Das armenische Parlament verurteilte, was sie als einen „groß angelegten militärischen Angriff“ Aserbaidschans auf Bergkarabach bezeichnete. Die Sprecherin des armenischen Außenministeriums, Anna Naghdaljan, sagte, dass türkische Militärexperten an der Seite Aserbaidschans kämpften und dass die Türkei Drohnen und Kampfflugzeuge zur Verfügung gestellt habe. Aserbaidschan dementierte die Vorwürfe, und es gab keine unmittelbare Reaktion der Türkei.

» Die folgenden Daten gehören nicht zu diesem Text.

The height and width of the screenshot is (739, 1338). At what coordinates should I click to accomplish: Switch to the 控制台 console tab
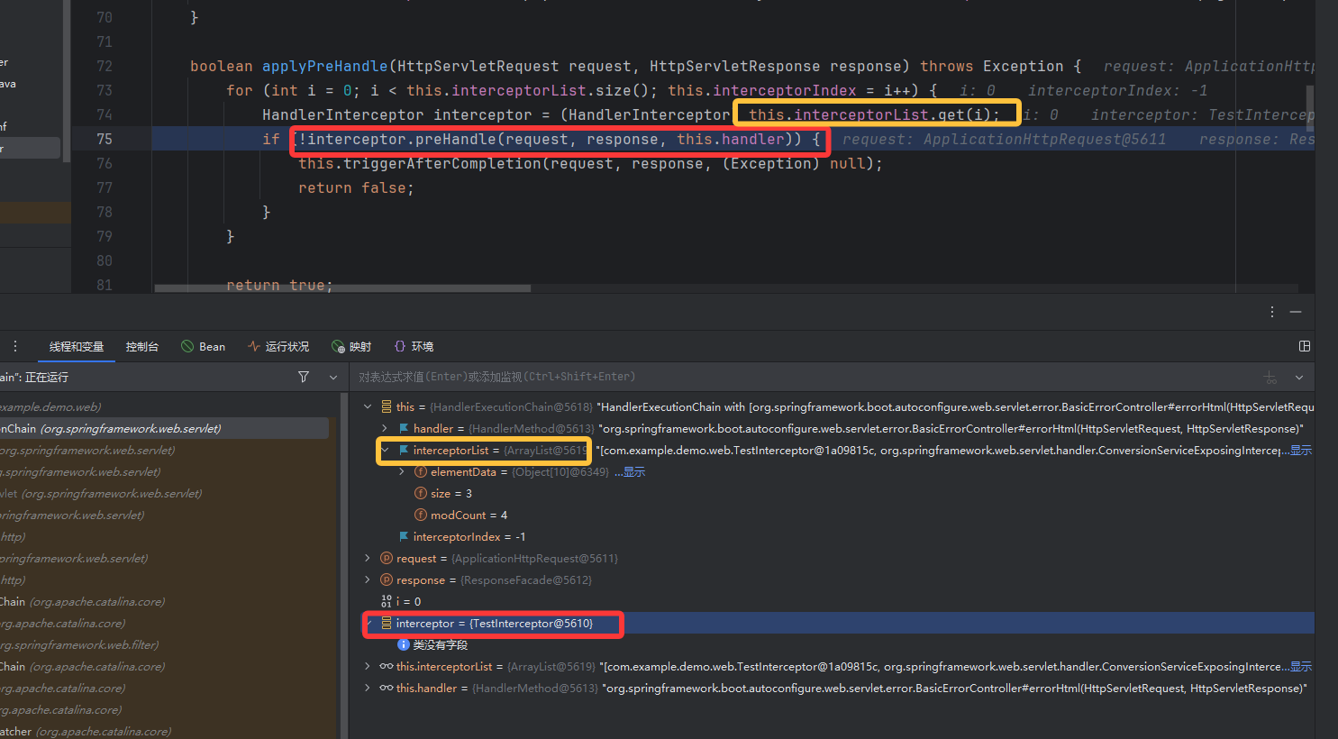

Hochrangige türkische Beamte, darunter Präsident Erdoğan selbst, haben jedoch Unterstützung für Baku zugesagt.

Der armenische Botschafter in Russland, Wardan Toghanjan, sagte am Montag, dass die Türkei rund 4.000 Kämpfer aus den nördlichen Bezirken Syriens nach Aserbaidschan umgesiedelt hätte.

Zwei Syrer aus von der Türkei unterstützten bewaffneten Gruppen in den Gebieten Nordsyriens, die sich unter türkischer Kontrolle befinden, teilten Reuters letzte Woche mit, dass sie als Teil eines Kontingents zur Unterstützung Aserbaidschans in Abstimmung mit Ankara entsandt würden. Reuters konnte ihre Angaben nicht unabhängig überprüfen.

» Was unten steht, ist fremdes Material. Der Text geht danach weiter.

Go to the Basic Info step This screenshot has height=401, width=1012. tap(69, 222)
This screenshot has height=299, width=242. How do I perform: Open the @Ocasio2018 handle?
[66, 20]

Die Region Bergkarabach mit 150.000 Armeniern liegt zwischen Armenien und Aserbaidschan und gehört völkerrechtlich sowie nach UNO-Ansicht zum Territorium Aserbaidschans. Nach der kapitalistischen Restauration in der UdSSR hatte sich Bergkarabach 1991 einseitig für unabhängig erklärt, was zu einer militärischen Auseinandersetzung und 1994 zu einem Waffenstillstandsabkommen führte. Die anhaltende Konfrontation ist Teil der größeren Rivalität im gesamten Kaukasus.

Gegenwärtig werden die Verhandlungen von der Minsker Gruppe der OSZE vermittelt, die 1992 eingesetzt wurde. Dieser gehören Aserbaidschan, Armenien, Belarus, Deutschland, Italien, Schweden, Finnland und die Türkei an. Russland, Frankreich und die Vereinigten Staaten führen gemeinsam den Vorsitz der Gruppe.

Ein groß angelegter bewaffneter Konflikt mit der direkten Beteiligung Aserbaidschans und Armeniens würde die innerimperialistischen Rivalitäten im Kaukasus, in einer Öl- und Gaspipeline-Region, und insbesondere zwischen Russland und der Türkei gefährlich verschärfen. Moskau hat ein Verteidigungsbündnis mit Armenien, das für Arzach von entscheidender Bedeutung ist und eine Verbindung zum Rest der Welt herstellt. Ankara unterstützt dagegen Aserbaidschan.